積極的に「聞き上手」に



 日本の大学を出て、米国で就職したての頃、「フォーチュン」という有名なビジネス雑誌が、米国を代表する大手500社の最高経営責任者(CEO)に対してアンケート調査をしました。そのアンケート調査の質問の一つに、「ビジネスパーソンが仕事をする上で、最も重要な能力は何か?」がありました。それで、圧倒的に多かった答えが、「コミュニケーション能力」でした。

 当時私はとても不思議に思いました。なんで「『コミュニケーション能力』なのだろう? それより、専門能力や協調性の方が大事じゃないのかなあ」と。

 あれから、ビジネスの世界にどっぷり浸って四半世紀近くになります。今は、本当に「コミュニケーション能力」が一番大事だと実感します。

 なぜ「コミュニケーション能力」が大事なのでしょう?

 答えは簡単なのです。我々は、一人でビジネスをしている訳でなく、何をやるにしても、様々な人の協力や支援が必要だからなのです。その協力や支援を得るためには、効果的なコミュニケーションが大きなカギになります。ですから、コミュニケーションの上手い人は、周りの人から理解を得、どんどん協力や支援を得られます。

 逆にどんな素晴らしいプロジェクトでも、「コミュニケーション能力」がない人が、中心になってやると、上手くいかなくなります。

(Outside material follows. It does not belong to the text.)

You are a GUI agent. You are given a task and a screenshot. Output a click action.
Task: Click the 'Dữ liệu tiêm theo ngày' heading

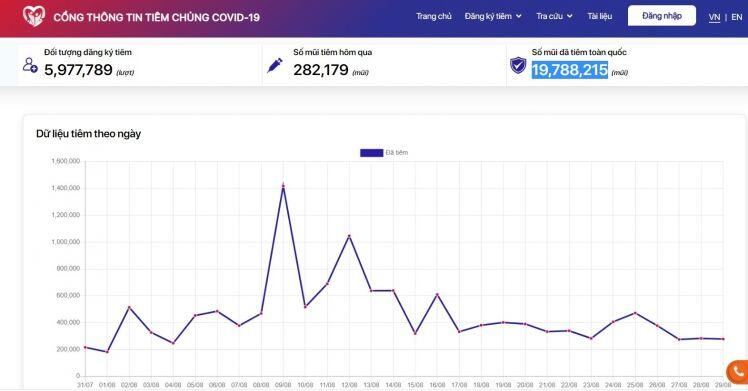point(88,134)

これは、20年以上企業へのコンサルティングをしてきて、何度もそれを経験してきました。

「ビジネスで成功できるかどうかは、関係者の力をどれだけ引き出せるかによる」

米国を代表するエンジェルで大富豪でもあるテキサス大学元経営学部長、ジョージ・コズメスキー博士のこの言葉です。結局、関係者間でのコミュニケーションがしっくりいかないと、団結ができないですから、成果も出ません。ビジネスに長年携わってきた人なら、この点賛同してもらえることでしょう。

 それでは、もっと踏み込んで、コミュニケーションを成功させるカギとはなんでしょう?

 いくつかあるようですが、私は、その最も大事なポイントの一つは、自ら積極的に「聞き上手」になることだと思います。

 コミュニケーションいうと、一般的には、話したり、プレゼンをしたりすることを指します。つまりアウトプットすることが中心に考えられますが、実はそのアウトプットより大事なのは、インプットなのです。

 なぜかわかりますか?

 相手の状況、考え、また主張を正しく理解しないと、相互のコミュニケーションは、成り立たなくなるからなのです。我々は、使えるリソース、つまりヒト、モノ、カネ、情報がきわめて限られている世界で生きています。その限られたリソースをフル活用して、限られた時間内で成果を出さなければなりません。

であるならば、今自分や周りの人が置かれている状況、問題点、そして許容範囲をしっかり把握しなければ、正しいアウトプットはできません。

これは当たり前のことです。例えば、事業計画を立てるのにも、その前提である仮説が間違っていたら、不正確な事業計画となり、使い物になりません。

仮説を間違える最大の理由は、正しい情報を得ていないからなのです。正しい情報を得られないのは、的確なインプット、要するに、関係者からいい情報を得る作業となる「聞き上手」ではないのです。よって、物事、特にビジネスを成功させるポイントは、まず正しいインプットをすること、言い換えれば「聞き上手」になることなのです。

これは、あまり実践されていません。私が個人的に知る限りで、それを実践してきた人は、ワタミの渡邉美樹社長、ソフトブレーン創業者の宋文洲氏、ファンケル創業者の池森賢二氏、イー・アクセスの千本倖生会長、住宅金融支援機構の島田精一理事長、トヨタ自動車の渡辺捷昭社長、富士ゼロックスの小林陽太郎最高顧問、シダックスの志太勤会長、新潟総合学院の池田弘理事長、フォーバルの大久保秀夫社長です。いずれもコミュニケーションの「超」達人であり、その結果として、組織の効果的なリーダーになられています。

皆さんの周りにも、積極的に「聞き上手」になる努力をされている人がいると思います。彼らは周りから絶大な信頼を得ているはずです。